Meeting Luis Tineo, System Architect in Blue Acorn

Luis E. Tineo

i4: Tell us about where do you work and what is your position.

Luis: I work at Blue Acorn as the Systems Architect of DevOps Team. I work almost exclusively with Production sites, maintaining their overall health, keeping things performing well, assisting other developers with complex architectures and by and large moving the company towards complete automation.

i4: Linux, Windows or Mac? Why?

Luis: Linux. Interesting enough the first computer I ever got was a Mac, don’t remember the model though, it was also that computer what moved me to Linux, this was before Steve Jobs turned Apple into the beast of today. During college I was dual booting Windows and Linux and ultimately set on Linux for good. Since I don’t do much design or play video games in my computer I can get away with it.

i4: Which IDE do you use?

Luis: For heavy Magento Development Netbeans, for everything else either Sublime Text, Kate or VIM (especially for Server related work and Bash scripting)

i4: Do you use any control version system? Why?

Luis: We use Git. I had a lot of exposure to Bazaar and Mercurial in the past and when I first started at Blue Acorn, I sort of had the choice in what Version Control System to use. I went with Git and while it was painful at times, we have the process to a science now.

i4: How long have you been working with Magento?

Luis: I started doing some freelancing back in 2007, trying to change some page layouts and some other fun stuff (most of them failures though). Officially I have only been working with Magento since 2009 and CE version 1.3.x and every PE/EE flavor after that.

i4: When developing, where do you look for help or support?

Luis: My MO is to look into what and how Magento does things. Typically I have xdebug running and use strace a lot. If I need to a quick response, Area 51 and Skype typically do the trick!

i4: Within the developing community, tell us whom do you know and what would you highlight of them.

Luis: Wow, where do I start? It’s probably better if I don’t start mentioning names because I will forget someone and that’d be the end of me. However I can say I worked with Ben Marks for almost 5 years. Had some very Vega-like adventures with Mark Shust and Ashley Schroder during Magento Imagine 2012  — Met Fabrizio Branca, Vinai Knopp, Bastian Ike, Allan MacGregor, Guido Jansen, Ignacio Riesco, Pablo Benitez, Ivan Chepurnyi, Kimberely Thomas, Karen Baker, Kalen Jordan, Brent Peterson and many more. The one thing all of them have in common is the passion and desire to be help the community become better, smarter and more efficient. They do in some many ways that its hard to highlight them all but Meet Magento NY 2014 is a testament of this :-)

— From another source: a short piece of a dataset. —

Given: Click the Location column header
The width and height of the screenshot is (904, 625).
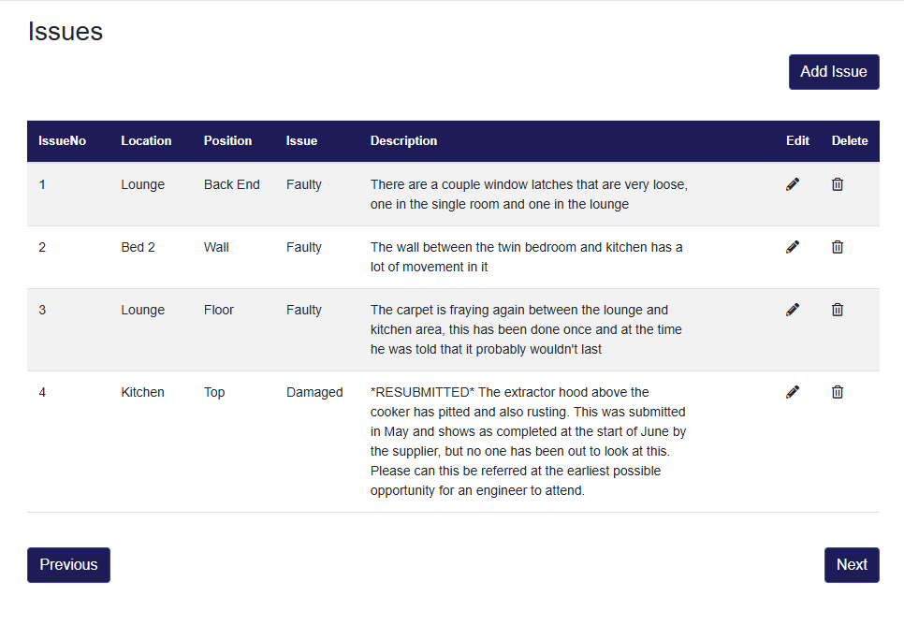Looking at the screenshot, I should [x=146, y=141].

i4: What thing do you like most of Magento?

Luis: Everything except for a few things here and there. I mean it. My favorite features though are the Events system, Block/Layout approach and how most of the design patterns are implemented. Is it the best implementation? No, but I wonder who has written a platform of this scale without needing to do some major refactoring later!

i4: And the thing you like less?

Luis: I know it is getting better but the API could use some love. I know I am still feeling the pain of having to build on top SOAP and Magento’s API module long ago and that’s not the reality today but I wish every module would expose some API functionality so I don’t have to even bother to see if there are 3rd party module which could change the core functionality.

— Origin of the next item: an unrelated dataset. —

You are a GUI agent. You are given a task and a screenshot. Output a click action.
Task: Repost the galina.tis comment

i4: If you could change 3 things of Magento, which ones would be?

Luis:

  1. Better API functionality
  2. Better module decoupling. It should be relatively easy to turn off modules.
  3. XML configurations. I am pretty sure either arrays or JSON would make things simpler but that’s probably me speaking crazy talk.

i4: What do you think about Magento 2.0?

Luis: I thought Dragons and Unicorns were the most mystical creatures of all time until I heard about Magento 2.0, I also heard Magento 3.0 is coming out soon. I suppose Magento 2 has re-defined what the word soon means.

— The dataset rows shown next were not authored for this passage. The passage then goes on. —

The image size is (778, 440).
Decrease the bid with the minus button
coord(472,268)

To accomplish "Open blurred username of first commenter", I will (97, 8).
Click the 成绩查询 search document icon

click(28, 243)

All jokes aside, Magento 2.0 brings back a lot of power to the Store Owner, similar to how WordPress does things but more securely and controlled.

By and large, I really don’t have a yay or nay about the platform because it has not been battled tested in production yet however based on the feature list, excitement from the developers and community I believe Magento 2.0 will be a great product. That said, I really look forward to install it and have customer evaluate the product.

i4: What could you tell us about the future of your company? Which are your future steps/goals?

Luis: Blue Acorn is recognized as a top brand in the Magento world and we understand what that means. We are always looking forward to be better and while we celebrate the successes of yesterday we look forward to the challenges of tomorrow. There’s a bright future for Blue Acorn and we are ready for the challenge.

i4: And the tricky question… What do you think about interactiv4?

Luis: I have never worked with Interactiv4 directly but I know a few people who work there. Like this guy name Ignacio Riesco; I know companies are a reflection of their CEO and Interactiv4 has one of the coolest CEOs I ever met. I don’t know what he is planning (I don’t think anyone does) but Interactiv4 right now is positioning itself to take over the Magento Space. I personally think their roster has enough technical depth to be one of the top 5 Magento Companies in the world and one of the top 3 companies I’d ever want to work for!!!